### TASK DESCRIPTION:
With pictures excluded, retype exactly every line from the one containing "Sélectionner un ou" to the end of the records below.

### DATASET:
((

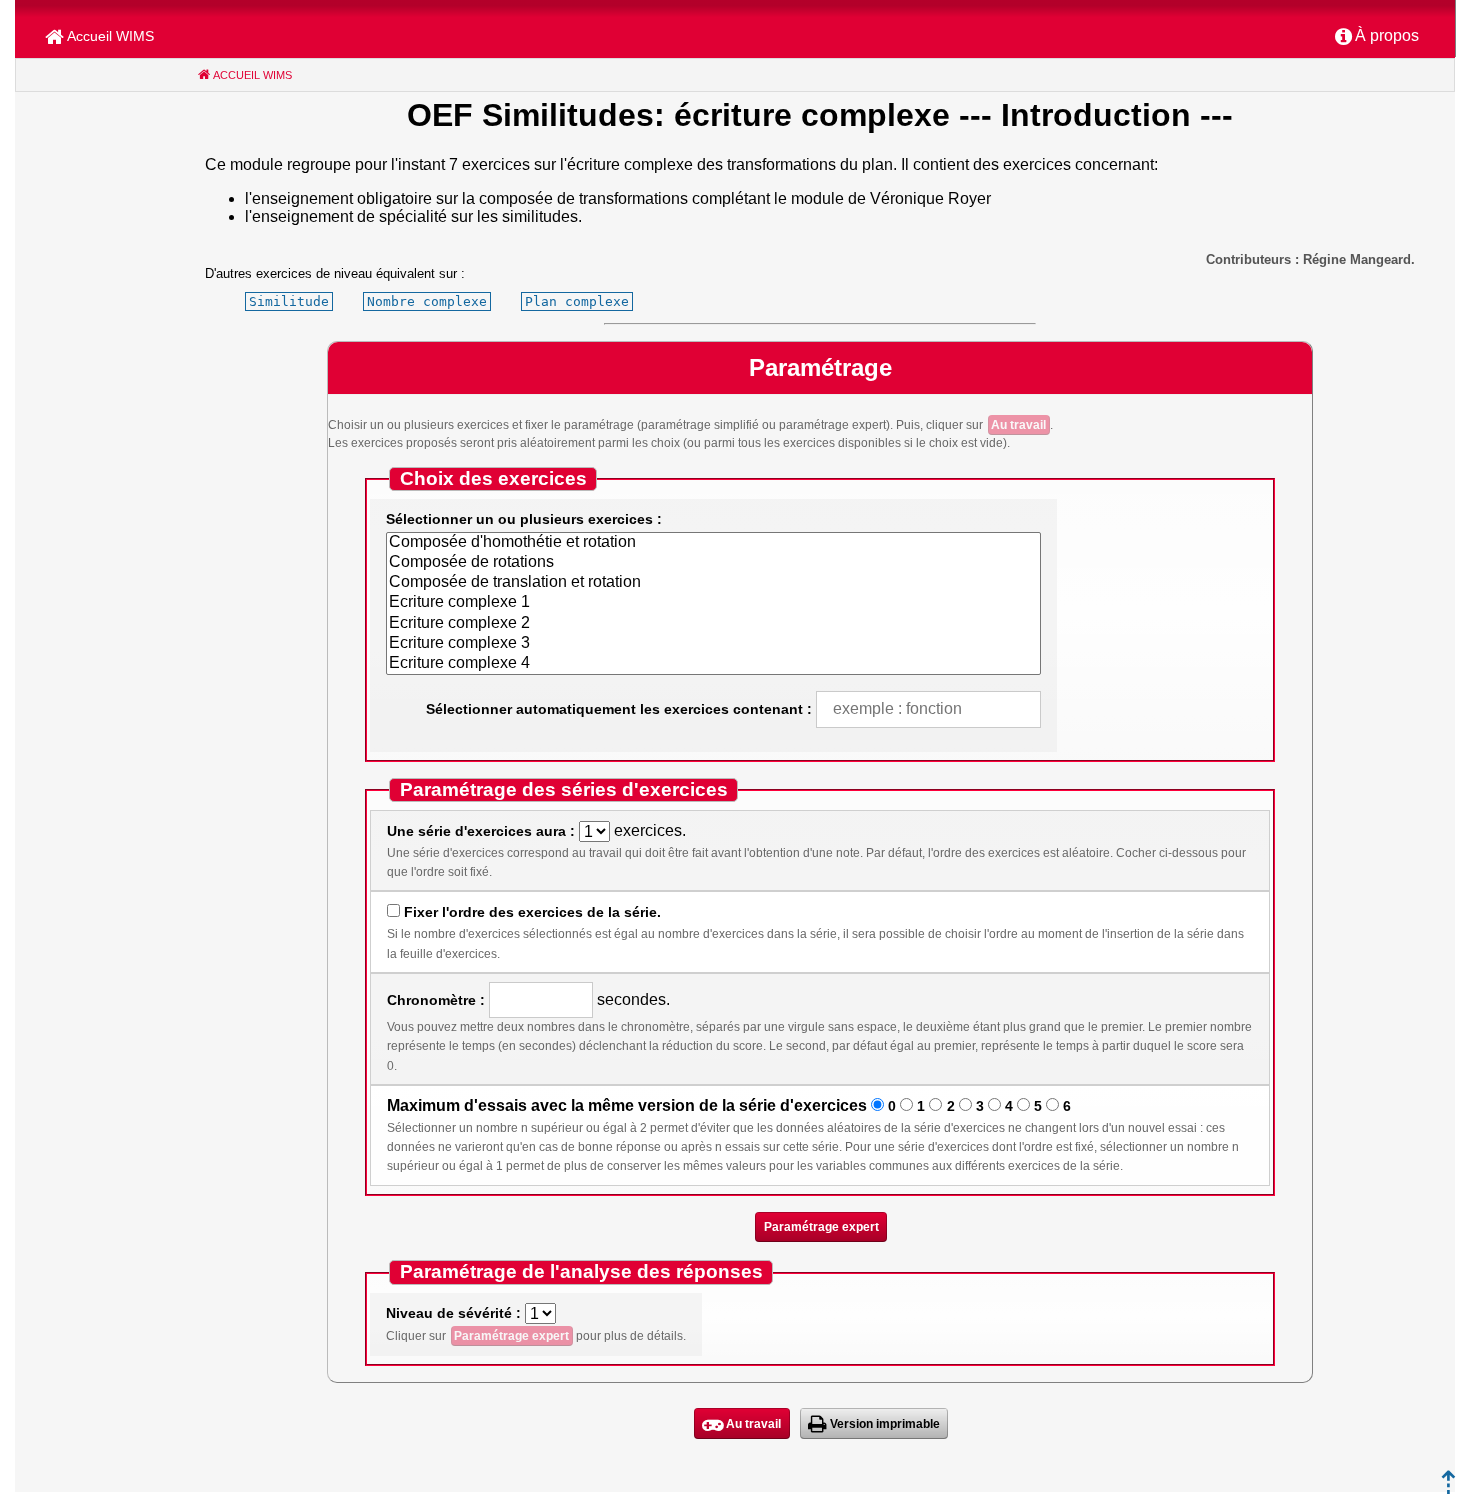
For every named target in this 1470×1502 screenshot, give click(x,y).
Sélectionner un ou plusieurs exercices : (524, 519)
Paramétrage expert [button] (821, 1227)
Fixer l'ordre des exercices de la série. (532, 912)
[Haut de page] (1448, 1488)
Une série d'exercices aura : (481, 831)
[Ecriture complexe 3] (713, 644)
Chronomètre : (436, 1000)
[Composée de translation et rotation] (713, 583)
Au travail (1018, 425)
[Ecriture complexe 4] (713, 664)
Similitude (289, 301)
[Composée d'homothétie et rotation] (713, 543)
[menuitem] (1377, 37)
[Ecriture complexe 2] (713, 624)
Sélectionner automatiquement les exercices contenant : (619, 709)
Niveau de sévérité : (453, 1313)
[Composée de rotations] (713, 563)
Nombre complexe (427, 301)
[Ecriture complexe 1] (713, 603)
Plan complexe (577, 301)
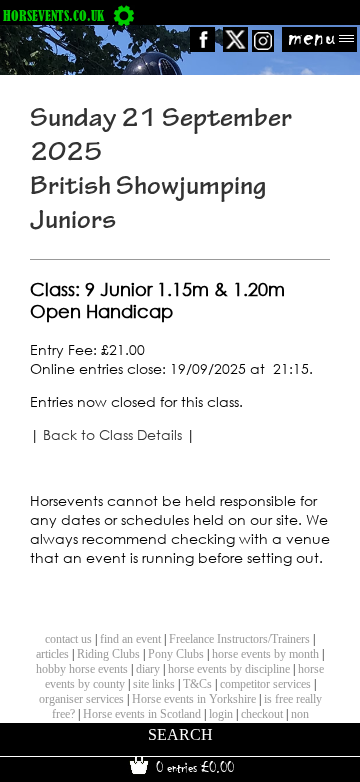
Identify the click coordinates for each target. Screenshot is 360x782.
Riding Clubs (108, 654)
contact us (68, 639)
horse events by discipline (229, 669)
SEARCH (180, 734)
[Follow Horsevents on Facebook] (202, 46)
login (221, 714)
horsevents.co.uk (53, 15)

))

### THE COMPLETED TASK:
Sélectionner un ou plusieurs exercices : (524, 519)
Paramétrage expert [button] (821, 1227)
Fixer l'ordre des exercices de la série. (532, 912)
[Haut de page] (1448, 1488)
Une série d'exercices aura : (481, 831)
[Ecriture complexe 3] (713, 644)
Chronomètre : (436, 1000)
[Composée de translation et rotation] (713, 583)
Au travail (1018, 425)
[Ecriture complexe 4] (713, 664)
Similitude (289, 301)
[Composée d'homothétie et rotation] (713, 543)
[menuitem] (1377, 37)
[Ecriture complexe 2] (713, 624)
Sélectionner automatiquement les exercices contenant : (619, 709)
Niveau de sévérité : (453, 1313)
[Composée de rotations] (713, 563)
Nombre complexe (427, 301)
[Ecriture complexe 1] (713, 603)
Plan complexe (577, 301)
Identify the click coordinates for each target. Screenshot is 360x782.
Riding Clubs (108, 654)
contact us (68, 639)
horse events by discipline (229, 669)
SEARCH (180, 734)
[Follow Horsevents on Facebook] (202, 46)
login (221, 714)
horsevents.co.uk (53, 15)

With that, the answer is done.